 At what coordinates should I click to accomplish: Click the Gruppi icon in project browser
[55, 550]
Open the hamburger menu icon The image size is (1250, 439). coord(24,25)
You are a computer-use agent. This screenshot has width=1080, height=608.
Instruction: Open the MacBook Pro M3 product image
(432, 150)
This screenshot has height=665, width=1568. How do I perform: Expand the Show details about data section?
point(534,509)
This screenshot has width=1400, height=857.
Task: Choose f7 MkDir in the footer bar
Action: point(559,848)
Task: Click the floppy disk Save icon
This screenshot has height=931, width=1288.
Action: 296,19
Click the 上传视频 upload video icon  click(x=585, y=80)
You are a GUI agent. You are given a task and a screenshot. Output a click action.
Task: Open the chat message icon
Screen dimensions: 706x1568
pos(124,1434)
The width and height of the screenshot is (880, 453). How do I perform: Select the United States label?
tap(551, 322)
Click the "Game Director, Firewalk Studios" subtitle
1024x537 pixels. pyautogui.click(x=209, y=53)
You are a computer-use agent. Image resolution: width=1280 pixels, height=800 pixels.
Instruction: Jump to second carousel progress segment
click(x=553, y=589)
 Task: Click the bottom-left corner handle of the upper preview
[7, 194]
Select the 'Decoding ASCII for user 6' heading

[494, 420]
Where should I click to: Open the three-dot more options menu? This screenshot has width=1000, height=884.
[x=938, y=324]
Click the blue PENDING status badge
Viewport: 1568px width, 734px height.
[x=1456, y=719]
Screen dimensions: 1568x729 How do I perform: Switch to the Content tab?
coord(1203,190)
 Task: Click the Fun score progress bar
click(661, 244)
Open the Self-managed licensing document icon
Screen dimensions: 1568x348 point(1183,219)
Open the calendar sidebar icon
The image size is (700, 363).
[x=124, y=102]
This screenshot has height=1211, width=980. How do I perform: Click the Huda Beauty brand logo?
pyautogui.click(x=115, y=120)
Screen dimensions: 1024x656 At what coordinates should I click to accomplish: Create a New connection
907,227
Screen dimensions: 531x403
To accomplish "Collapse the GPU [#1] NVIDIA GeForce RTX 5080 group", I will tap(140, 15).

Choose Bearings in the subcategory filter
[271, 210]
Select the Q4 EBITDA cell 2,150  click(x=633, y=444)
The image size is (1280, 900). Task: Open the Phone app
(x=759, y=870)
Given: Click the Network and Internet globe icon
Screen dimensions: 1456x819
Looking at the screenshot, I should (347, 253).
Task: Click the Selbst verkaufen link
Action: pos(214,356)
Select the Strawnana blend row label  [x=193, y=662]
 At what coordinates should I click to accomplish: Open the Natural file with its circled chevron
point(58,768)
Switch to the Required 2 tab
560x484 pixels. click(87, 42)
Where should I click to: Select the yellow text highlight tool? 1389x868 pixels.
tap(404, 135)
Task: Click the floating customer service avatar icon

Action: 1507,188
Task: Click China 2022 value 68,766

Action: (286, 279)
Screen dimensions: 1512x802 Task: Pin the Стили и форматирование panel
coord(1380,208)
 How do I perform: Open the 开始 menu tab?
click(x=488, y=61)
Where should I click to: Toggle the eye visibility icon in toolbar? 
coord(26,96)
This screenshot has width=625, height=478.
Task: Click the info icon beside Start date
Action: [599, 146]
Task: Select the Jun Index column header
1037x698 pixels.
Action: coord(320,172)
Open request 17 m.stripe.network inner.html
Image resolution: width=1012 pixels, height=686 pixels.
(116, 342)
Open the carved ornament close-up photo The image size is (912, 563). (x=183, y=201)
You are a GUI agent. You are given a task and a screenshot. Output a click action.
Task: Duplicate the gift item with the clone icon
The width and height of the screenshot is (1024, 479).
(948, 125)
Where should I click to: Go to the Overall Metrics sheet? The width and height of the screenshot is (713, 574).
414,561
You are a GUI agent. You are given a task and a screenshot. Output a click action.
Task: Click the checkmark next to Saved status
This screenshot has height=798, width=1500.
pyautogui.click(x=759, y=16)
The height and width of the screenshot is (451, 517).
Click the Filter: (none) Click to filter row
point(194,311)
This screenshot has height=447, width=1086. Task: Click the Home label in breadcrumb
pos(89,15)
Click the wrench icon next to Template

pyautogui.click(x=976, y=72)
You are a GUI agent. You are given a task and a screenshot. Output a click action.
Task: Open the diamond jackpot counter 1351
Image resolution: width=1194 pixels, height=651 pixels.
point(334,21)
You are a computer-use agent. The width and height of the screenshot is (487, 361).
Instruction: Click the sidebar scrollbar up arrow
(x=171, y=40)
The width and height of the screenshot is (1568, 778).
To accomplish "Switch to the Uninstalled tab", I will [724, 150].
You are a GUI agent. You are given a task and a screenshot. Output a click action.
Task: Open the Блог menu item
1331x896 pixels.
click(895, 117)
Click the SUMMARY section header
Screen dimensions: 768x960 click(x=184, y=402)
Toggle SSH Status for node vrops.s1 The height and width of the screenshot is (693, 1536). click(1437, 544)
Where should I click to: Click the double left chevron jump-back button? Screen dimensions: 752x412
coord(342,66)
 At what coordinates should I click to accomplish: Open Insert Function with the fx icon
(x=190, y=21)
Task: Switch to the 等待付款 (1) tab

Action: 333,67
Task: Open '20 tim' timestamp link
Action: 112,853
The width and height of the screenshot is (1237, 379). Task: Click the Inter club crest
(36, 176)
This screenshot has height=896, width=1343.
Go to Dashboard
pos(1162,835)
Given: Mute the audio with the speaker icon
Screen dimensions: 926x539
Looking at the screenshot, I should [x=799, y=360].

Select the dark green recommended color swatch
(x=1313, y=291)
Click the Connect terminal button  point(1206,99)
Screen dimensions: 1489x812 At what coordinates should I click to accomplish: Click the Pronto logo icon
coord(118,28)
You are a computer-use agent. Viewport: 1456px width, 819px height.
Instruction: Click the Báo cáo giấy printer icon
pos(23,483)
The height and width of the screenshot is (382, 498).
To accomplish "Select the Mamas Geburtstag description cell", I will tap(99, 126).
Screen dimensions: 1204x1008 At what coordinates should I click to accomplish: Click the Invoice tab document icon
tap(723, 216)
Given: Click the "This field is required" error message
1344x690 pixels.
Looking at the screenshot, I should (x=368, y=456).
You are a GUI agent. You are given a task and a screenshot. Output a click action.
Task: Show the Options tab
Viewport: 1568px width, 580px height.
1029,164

————

Written instruction:
Please write out the rows again, starting at the line that contains "This screenshot has height=447, width=1086." and stopping after the line that contains "will [724, 150].". Raise every coordinate in the answers by 146, and keep the requests and all other text unchanged.

Expected answer:
This screenshot has height=447, width=1086. Task: Click the Home label in breadcrumb
pos(235,161)
Click the wrench icon next to Template

pyautogui.click(x=1122, y=218)
You are a GUI agent. You are given a task and a screenshot. Output a click action.
Task: Open the diamond jackpot counter 1351
Image resolution: width=1194 pixels, height=651 pixels.
point(480,167)
You are a computer-use agent. The width and height of the screenshot is (487, 361).
Instruction: Click the sidebar scrollbar up arrow
(x=317, y=186)
The width and height of the screenshot is (1568, 778).
To accomplish "Switch to the Uninstalled tab", I will [870, 296].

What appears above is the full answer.